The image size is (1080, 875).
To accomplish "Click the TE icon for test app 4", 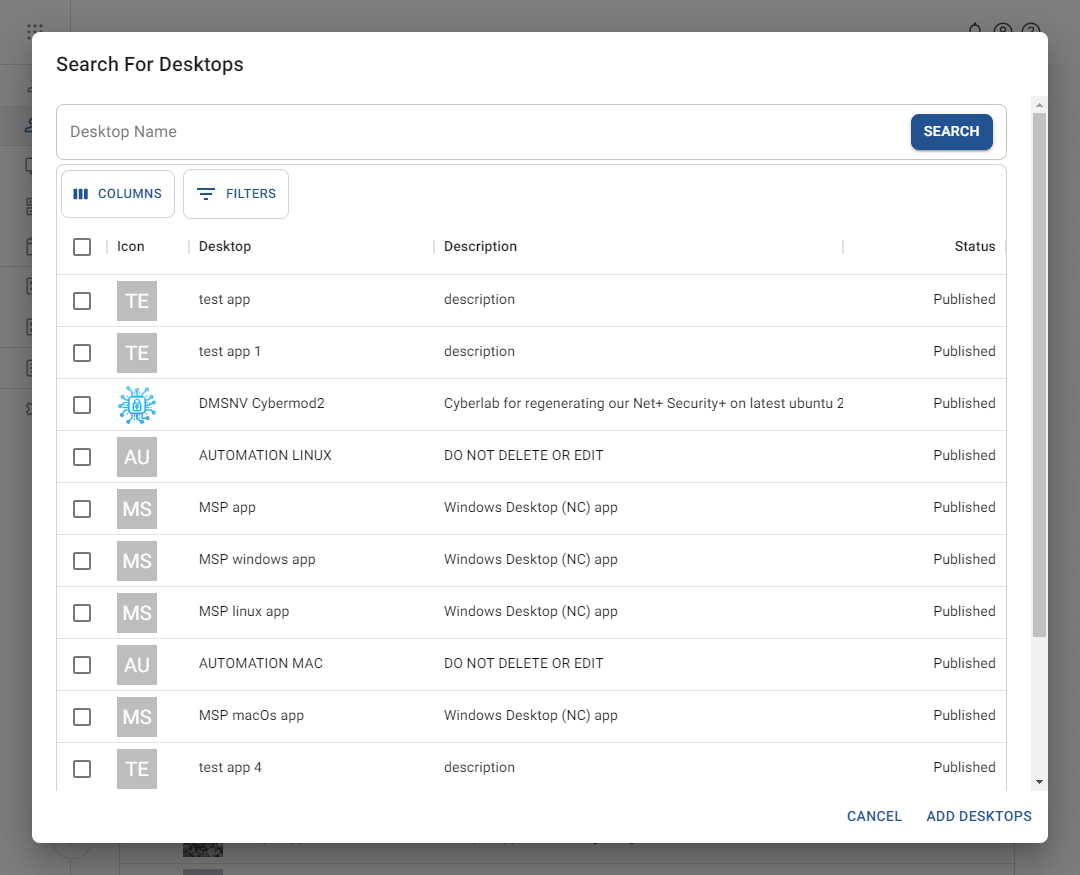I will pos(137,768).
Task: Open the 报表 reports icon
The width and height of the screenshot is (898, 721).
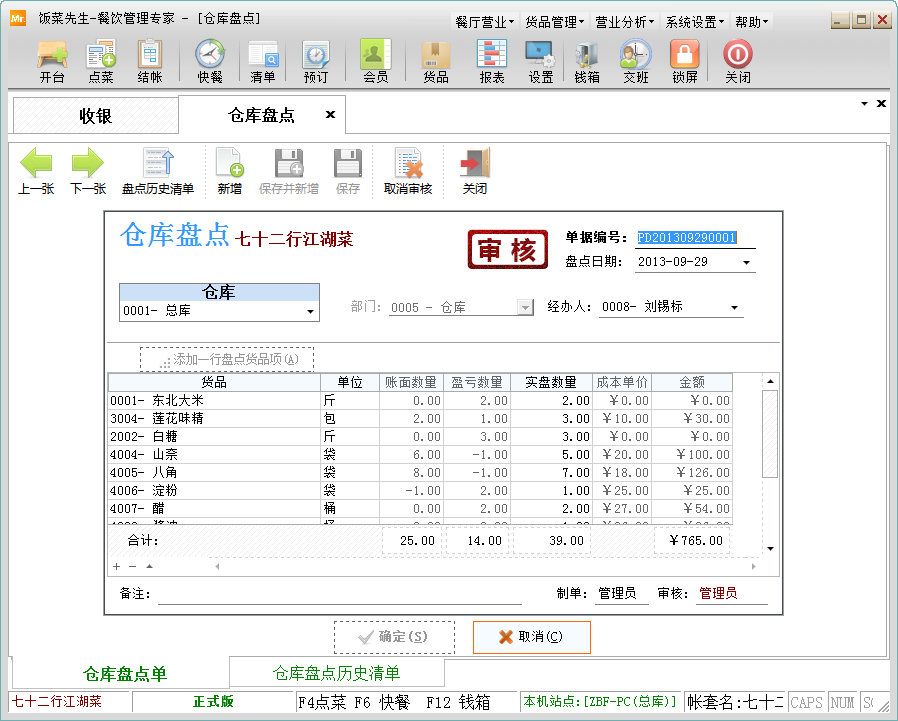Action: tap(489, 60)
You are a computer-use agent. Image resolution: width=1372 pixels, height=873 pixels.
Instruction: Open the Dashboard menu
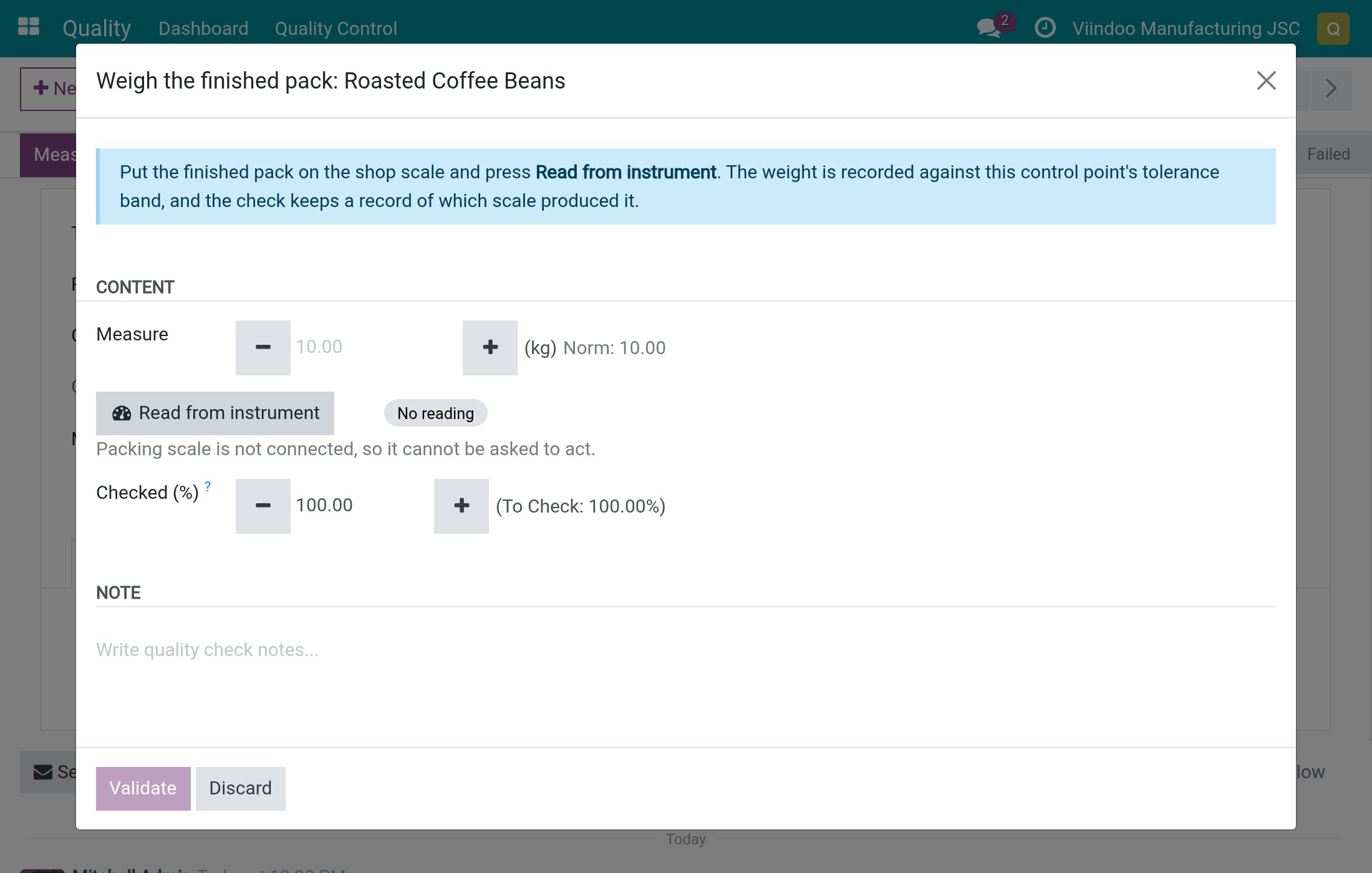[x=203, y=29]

--

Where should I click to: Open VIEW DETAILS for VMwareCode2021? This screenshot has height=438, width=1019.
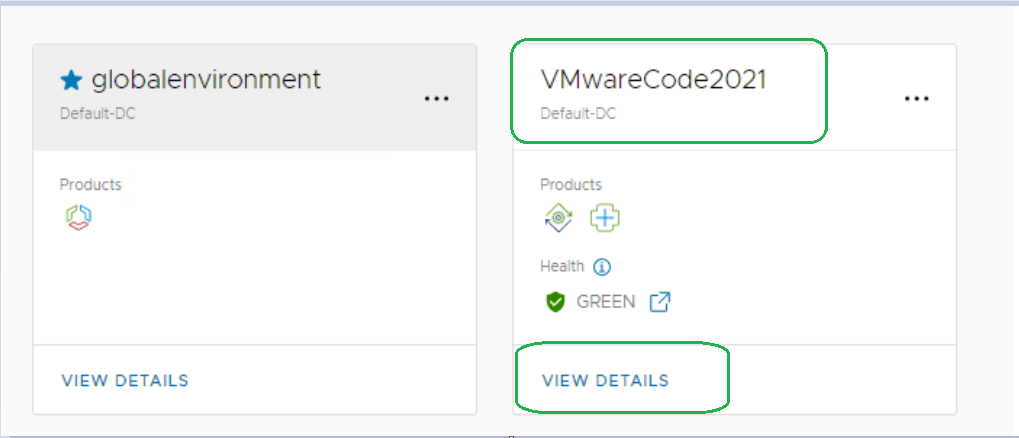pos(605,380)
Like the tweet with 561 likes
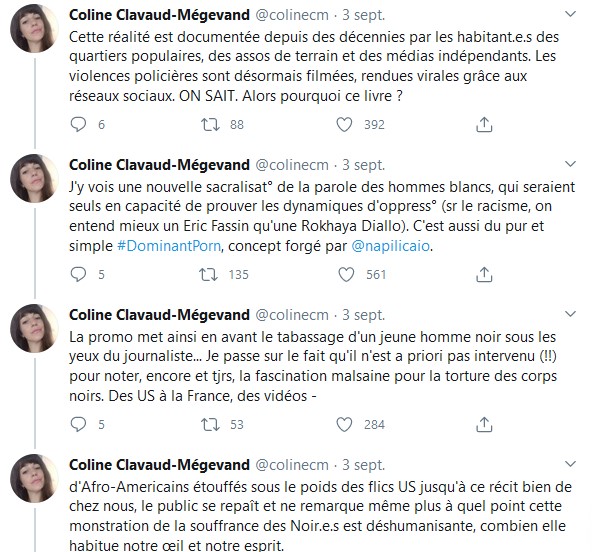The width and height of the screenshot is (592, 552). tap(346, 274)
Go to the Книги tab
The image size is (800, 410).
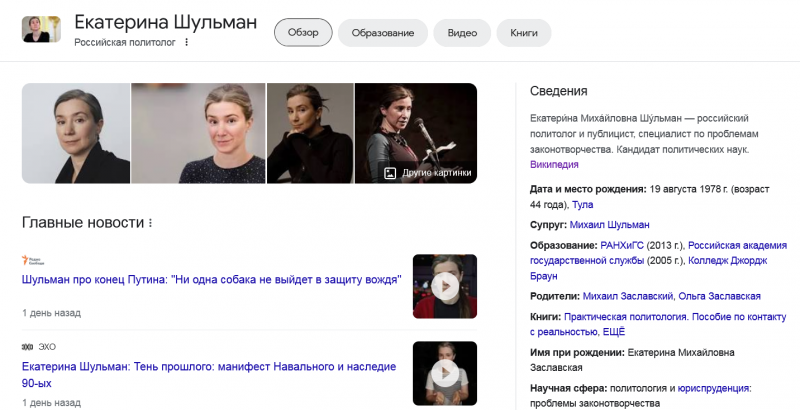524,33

...

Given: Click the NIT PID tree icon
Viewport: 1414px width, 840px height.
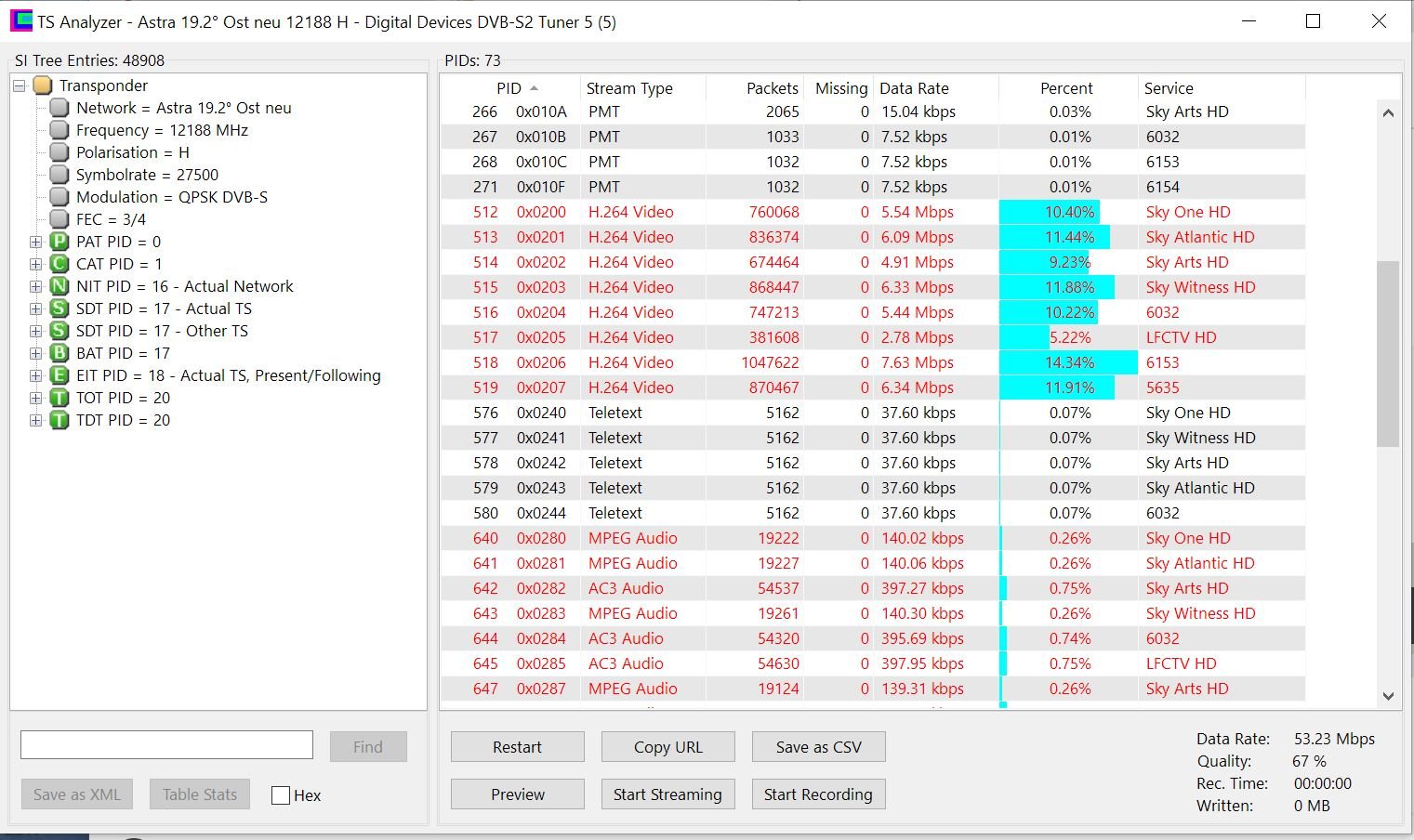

#### INSTRUCTIONS FOR THE TASK
Give back exactly the lines above starting at the line where "Given: Click the NIT PID tree icon" appears and ending at the line where "Viewport: 1414px width, 840px height." appears, both included, with no other lines.

#### RESPONSE BOX
Given: Click the NIT PID tree icon
Viewport: 1414px width, 840px height.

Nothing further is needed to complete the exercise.